Lay out the lines below as a Markdown table with two columns, "Row" and "Line", numbering each row and omitting blank lines. Leave the pictures out of the answer.

▶ [Record excerpts]
****************************************

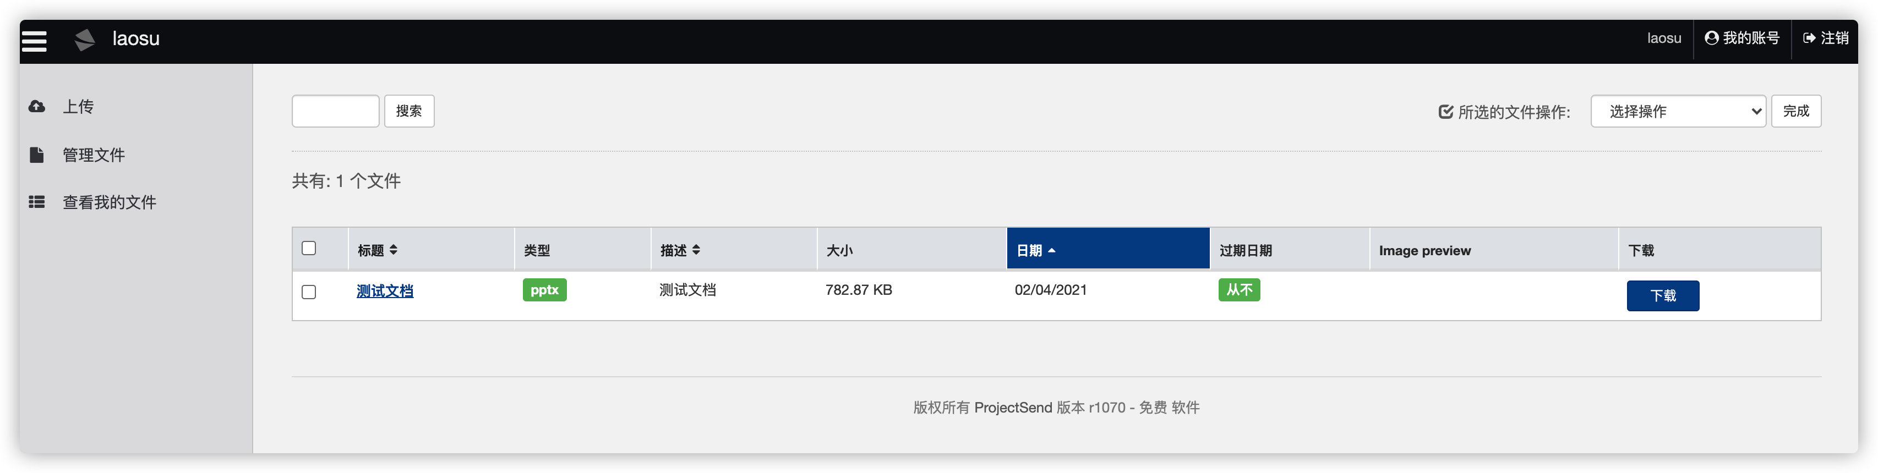Click the list icon beside 查看我的文件

[x=36, y=202]
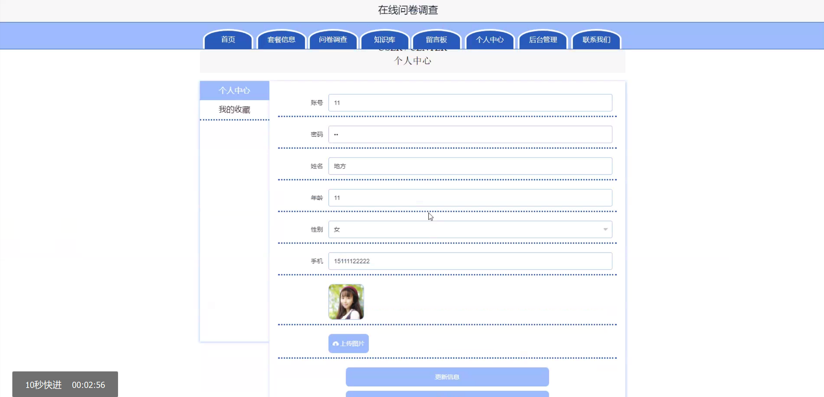Switch to 知识库 tab

tap(385, 40)
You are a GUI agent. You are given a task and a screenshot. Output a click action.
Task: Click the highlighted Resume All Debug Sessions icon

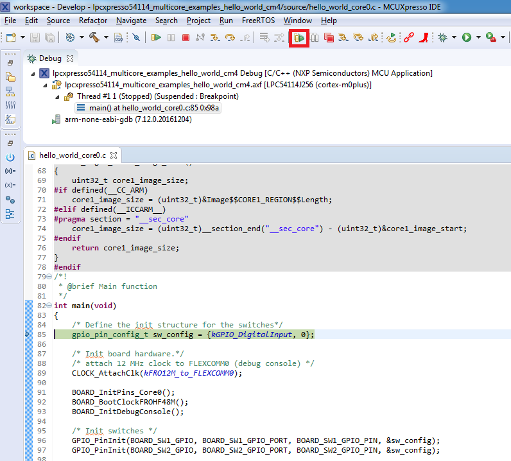coord(299,38)
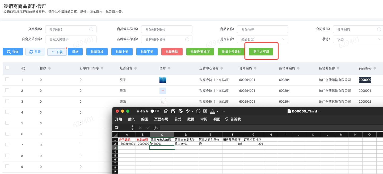Check the select-all checkbox in table header
Image resolution: width=383 pixels, height=174 pixels.
[x=7, y=68]
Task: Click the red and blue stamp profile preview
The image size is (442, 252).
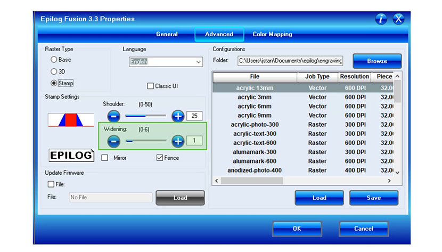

****************************************

▶ [Task output]
| Row | Line |
|---|---|
| 1 | Click the list icon beside 查看我的文件 |
| 2 | [x=36, y=202] |
| 3 | Switch to 知识库 tab |
| 4 | tap(385, 40) |
| 5 | You are a GUI agent. You are given a task and a screenshot. Output a click action. |
| 6 | Task: Click the highlighted Resume All Debug Sessions icon |
| 7 | coord(299,38) |
| 8 | Check the select-all checkbox in table header |
| 9 | Image resolution: width=383 pixels, height=174 pixels. |
| 10 | [x=7, y=68] |
| 11 | Task: Click the red and blue stamp profile preview |
| 12 | The image size is (442, 252). |